Rails.application.routes.draw do
  scope module: :iot do
    resources :hardwares, only: [ :index ], constraints: { format: :json }
  end

  ...
end

check routes

$ rake routes
Prefix Verb  URI Pattern                    Controller#Action
...
hardwares GET  /hardwares(.:format)         iot/hardwares#index {:format=>:json}

RSpec file

spec/controllers/iot/hardwares_controller.rb

require 'rails_helper'

RSpec.describe Iot::HardwaresController, type: :controller do
  describe "GET #index" do
    context "with invalid params" do
      it "renders a JSON response with errors" do
        get :index, params: { "test": 1 }
        expect(response).to have_http_status(:bad_request)
      end
    end
  end
end

error

$ rspec .

Iot::HardwaresController
  GET #index
    with invalid params
      renders a JSON response with errors (FAILED - 1)

Failures:

  1) Iot::HardwaresController GET #index with invalid params renders a JSON response with errors
     Failure/Error: get :index, params: {"test": 1}

     ActionController::UrlGenerationError:
       No route matches {:action=>"index", :controller=>"iot/hardwares", :test=>1}
     # ./spec/controllers/iot/hardwares_controller.rb:17:in `block (4 levels) in <top (required)>'

Finished in 0.01547 seconds (files took 6.79 seconds to load)
1 example, 1 failure

How to write route in rspec correctly?

Edit: After looking at provided routes I think that main problem might be that you namespaced controller but not resource in routes, if that is the problem you will find solution below with some other suggestions.

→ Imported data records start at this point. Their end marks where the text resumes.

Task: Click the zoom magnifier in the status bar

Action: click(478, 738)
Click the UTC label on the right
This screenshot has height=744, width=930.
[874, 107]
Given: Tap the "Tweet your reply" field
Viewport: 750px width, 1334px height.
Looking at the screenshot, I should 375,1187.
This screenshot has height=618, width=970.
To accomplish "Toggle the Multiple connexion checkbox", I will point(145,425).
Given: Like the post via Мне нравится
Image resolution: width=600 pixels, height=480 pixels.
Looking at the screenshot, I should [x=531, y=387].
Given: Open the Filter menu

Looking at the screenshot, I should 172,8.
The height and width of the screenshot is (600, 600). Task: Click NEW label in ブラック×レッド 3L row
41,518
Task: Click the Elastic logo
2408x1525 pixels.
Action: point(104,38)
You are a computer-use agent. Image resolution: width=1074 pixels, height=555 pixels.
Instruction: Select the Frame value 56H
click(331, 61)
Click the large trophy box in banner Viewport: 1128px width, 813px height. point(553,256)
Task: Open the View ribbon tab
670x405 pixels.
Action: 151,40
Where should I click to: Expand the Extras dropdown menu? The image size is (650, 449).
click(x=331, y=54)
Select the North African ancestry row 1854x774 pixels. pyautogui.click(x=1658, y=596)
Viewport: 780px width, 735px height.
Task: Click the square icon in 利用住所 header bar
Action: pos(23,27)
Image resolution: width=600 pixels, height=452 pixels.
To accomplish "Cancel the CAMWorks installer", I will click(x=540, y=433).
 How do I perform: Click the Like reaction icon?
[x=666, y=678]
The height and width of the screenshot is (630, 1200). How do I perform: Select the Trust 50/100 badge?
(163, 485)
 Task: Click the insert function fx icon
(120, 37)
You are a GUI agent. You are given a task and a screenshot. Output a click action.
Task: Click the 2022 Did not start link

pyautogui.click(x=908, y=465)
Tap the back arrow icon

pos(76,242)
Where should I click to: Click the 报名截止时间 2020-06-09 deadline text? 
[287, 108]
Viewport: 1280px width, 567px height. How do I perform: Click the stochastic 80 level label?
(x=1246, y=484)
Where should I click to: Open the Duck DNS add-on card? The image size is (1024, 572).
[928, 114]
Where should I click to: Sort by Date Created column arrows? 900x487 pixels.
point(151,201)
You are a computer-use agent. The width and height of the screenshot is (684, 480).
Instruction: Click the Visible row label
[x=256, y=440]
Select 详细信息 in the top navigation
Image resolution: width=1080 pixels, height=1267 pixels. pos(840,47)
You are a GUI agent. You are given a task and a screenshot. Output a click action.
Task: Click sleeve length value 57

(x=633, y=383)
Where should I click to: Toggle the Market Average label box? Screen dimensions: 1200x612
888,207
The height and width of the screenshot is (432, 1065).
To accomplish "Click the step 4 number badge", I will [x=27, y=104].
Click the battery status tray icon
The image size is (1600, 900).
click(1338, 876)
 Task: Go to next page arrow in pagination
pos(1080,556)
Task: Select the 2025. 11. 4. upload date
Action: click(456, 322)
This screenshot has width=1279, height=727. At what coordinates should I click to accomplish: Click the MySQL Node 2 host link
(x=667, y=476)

Make sure you have a routing properly set in routes.rb in your case you should have something like:

namespace :iot do
  resources :hardwares
end

Then you will need to specify path instead of method name in your get request inside RSpec example:

get "/iot/hardwares", params { "test": 1 }

Let's say we have a BooksController with index action. In our routes.rb file there is resources: :books .

Provided that routes are setup correctly your example looking like this should work:

require 'rails_helper'

RSpec.describe Iot::HardwaresController, type: :controller do
  describe "GET #index" do
    context "with invalid params" do
      it "renders a JSON response with errors" do
        get "/iot/hardwares", params: { "test": 1 }
        expect(response).to have_http_status(:bad_request)
      end
    end
  end
end

To make it even better you could extract path to let variable as you will be probably using it for more examples. Like this: require 'rails_helper'

RSpec.describe Iot::HardwaresController, type: :controller do
  describe "GET #index" do
    let(:path) { "/iot/hardwares" }

    context "with invalid params" do
      it "renders a JSON response with errors" do
        get path, params: { "test": 1 }
        expect(response).to have_http_status(:bad_request)
      end
    end
  end
end

Also you could consider changing your specs to be request specs instead of controller specs. In the release notes of RSpec you can find:

For new Rails apps: we don't recommend adding the rails-controller-testing gem to your application. The official recommendation of the Rails team and the RSpec core team is to write request specs instead. Request specs allow you to focus on a single controller action, but unlike controller tests involve the router, the middleware stack, and both rack requests and responses. This adds realism to the test that you are writing, and helps avoid many of the issues that are common in controller specs. In Rails 5, request specs are significantly faster than either request or controller specs were in rails 4, thanks to the work by Eileen Uchitelle1 of the Rails Committer Team.